Un’interprete delle Nazioni Unite, Silvia Broome (Nicole Kidman), ascolta inavvertitamente una conversazione in cui si parla di un complotto ordito per assassinare una importante personalità politica,  Con l’intervento delle autorità, ad indagare sul presunto complotto viene chiamato un agente dei servizi segreti statunitensi Tobin Keller (Sean Penn)

Le indagini sembrano portare ad un nulla di fatto, nonostante l’omicidio di una collega di Silvia ed alcuni sospetti, Keller sembra non  dare molta credibilità alla bella testimone. Ad un certo punto quando Silvia ormai presa dallo sconforto quasi rinuncia a perorare la propria causa, indizi e frammenti dei verità si fanno più chiari, ed il bersaglio dell’attentato sembra essere realmente il Presidente della Repubblica Democratica di Matobo, Edmond Zuwanie.

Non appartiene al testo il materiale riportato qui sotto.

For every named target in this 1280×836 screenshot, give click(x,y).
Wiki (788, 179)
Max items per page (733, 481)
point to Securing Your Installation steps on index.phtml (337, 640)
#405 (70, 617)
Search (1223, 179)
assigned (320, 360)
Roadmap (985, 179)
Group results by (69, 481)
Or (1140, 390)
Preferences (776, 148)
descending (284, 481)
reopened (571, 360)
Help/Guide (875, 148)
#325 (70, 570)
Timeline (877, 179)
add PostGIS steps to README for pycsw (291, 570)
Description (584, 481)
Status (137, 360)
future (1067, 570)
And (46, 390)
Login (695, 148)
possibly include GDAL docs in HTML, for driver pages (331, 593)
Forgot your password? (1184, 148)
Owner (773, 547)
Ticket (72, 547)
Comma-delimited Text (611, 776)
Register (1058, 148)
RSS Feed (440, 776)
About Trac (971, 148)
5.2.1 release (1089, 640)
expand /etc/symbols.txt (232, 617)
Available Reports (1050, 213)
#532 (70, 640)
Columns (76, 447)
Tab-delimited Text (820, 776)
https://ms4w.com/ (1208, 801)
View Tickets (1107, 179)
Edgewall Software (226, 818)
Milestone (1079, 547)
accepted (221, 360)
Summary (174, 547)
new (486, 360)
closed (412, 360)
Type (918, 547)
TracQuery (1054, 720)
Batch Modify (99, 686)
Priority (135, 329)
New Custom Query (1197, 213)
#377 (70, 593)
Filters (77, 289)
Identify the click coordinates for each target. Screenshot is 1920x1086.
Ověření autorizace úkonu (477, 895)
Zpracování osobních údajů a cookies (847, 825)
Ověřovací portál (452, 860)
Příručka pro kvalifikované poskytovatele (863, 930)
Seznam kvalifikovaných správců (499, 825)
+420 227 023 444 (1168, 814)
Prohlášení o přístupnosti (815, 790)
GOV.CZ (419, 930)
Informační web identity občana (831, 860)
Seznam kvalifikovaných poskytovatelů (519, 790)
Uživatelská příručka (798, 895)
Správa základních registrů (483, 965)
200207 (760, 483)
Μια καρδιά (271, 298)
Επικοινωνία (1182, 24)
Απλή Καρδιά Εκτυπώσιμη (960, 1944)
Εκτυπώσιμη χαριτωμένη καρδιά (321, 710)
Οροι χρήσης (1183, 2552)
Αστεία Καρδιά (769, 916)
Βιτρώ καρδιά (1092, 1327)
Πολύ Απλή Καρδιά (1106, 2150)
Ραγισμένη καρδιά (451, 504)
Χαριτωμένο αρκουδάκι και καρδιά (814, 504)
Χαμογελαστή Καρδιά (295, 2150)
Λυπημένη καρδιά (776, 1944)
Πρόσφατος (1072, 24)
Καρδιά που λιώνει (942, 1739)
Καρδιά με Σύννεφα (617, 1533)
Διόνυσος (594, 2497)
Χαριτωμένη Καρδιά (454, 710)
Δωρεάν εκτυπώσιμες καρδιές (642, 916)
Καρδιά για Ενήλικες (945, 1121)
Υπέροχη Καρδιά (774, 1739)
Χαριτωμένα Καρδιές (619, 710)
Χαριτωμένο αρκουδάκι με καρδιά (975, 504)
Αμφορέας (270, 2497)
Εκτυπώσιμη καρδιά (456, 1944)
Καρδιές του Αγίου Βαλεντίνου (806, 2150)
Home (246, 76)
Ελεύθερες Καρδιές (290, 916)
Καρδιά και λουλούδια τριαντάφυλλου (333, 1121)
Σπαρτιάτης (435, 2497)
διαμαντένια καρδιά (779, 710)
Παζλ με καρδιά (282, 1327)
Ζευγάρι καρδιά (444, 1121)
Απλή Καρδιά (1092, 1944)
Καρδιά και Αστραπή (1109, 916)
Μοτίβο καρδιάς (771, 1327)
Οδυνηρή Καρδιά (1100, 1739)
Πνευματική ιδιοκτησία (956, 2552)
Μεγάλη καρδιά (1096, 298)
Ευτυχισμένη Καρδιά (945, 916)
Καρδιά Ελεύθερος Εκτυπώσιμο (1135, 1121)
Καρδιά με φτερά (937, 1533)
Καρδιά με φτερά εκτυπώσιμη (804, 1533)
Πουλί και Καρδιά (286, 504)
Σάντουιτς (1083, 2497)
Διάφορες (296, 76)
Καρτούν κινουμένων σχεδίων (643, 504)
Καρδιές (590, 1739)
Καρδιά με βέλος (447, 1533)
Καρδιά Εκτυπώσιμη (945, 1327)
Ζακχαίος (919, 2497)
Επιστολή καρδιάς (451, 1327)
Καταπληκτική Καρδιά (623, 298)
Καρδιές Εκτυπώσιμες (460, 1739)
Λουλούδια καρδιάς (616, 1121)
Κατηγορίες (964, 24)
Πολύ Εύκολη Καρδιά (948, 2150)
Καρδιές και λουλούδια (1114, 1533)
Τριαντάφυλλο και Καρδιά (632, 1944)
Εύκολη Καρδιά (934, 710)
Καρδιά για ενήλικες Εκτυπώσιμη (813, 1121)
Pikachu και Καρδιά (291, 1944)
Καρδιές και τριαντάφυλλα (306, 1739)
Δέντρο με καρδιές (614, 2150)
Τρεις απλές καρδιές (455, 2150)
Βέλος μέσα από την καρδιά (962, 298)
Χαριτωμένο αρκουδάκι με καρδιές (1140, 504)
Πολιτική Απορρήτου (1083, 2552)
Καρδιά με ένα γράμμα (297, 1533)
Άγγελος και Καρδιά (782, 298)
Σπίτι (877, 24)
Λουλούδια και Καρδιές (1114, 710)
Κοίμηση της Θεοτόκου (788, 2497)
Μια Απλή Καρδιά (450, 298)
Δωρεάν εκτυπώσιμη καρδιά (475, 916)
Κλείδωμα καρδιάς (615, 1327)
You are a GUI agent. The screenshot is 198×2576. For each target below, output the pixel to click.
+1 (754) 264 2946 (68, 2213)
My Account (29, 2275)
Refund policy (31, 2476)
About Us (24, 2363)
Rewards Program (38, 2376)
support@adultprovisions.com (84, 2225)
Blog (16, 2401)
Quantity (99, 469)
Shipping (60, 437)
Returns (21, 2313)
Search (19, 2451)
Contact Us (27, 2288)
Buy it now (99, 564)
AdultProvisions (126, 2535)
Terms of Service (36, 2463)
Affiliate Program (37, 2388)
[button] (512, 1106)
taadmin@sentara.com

Zwanie è atteso alle Nazioni Unite per tenere un’importante discorso durante l’assemblea generale per rispondere delle accuse di genocidio e pulizia etnica, figlie, secondo la Corte Penale Internazionale, di un sanguinoso regime dittatoriale che il politico da anni usa come arma contro gli oppositori.

La situazione si complica ulteriormente quando Silvia scoprirà che suo fratello, Simon, è in grave pericolo, perchè sembra essere riuscito ad organizzare un’incontro tra i maggiori oppositori del regime di Zwanie, un incontro che si terrà di li a pochi giorni, e che potrebbe costargli la vita…

The interpreter è un buon thriller, privo di qualsivoglia scena d’azione, spoglio di fronzoli stilistici, si basa prinncipalmente sulle performance della coppia kidman/Penn, entrambi bravi ed in parte, nonostante la loro prova risulti a volte notevolmente sottotono rispetto al livello cui ci hanno abituati, ma questo non è un problema imputabile a loro, ma al poco spessore dato ai loro personaggi dagli sceneggiatori.

Questo thriller soffre forse di un eccesso di formalità e di uno stile che ne minano le grandi potenzialità ed il fascino da intrigo internazionale di cui è permeata la pellicola, ma che il regista Sidney Pollack, maestro del genere, smorza nei toni e nell’intenzione.

Comunque un film da vedere, per la classe e l’indiscussa bravura dei due protagonisti, e per godersi un discreto intreccio che se pecca forse di ritmo, riesce comunque ad intrattenere con efficacia.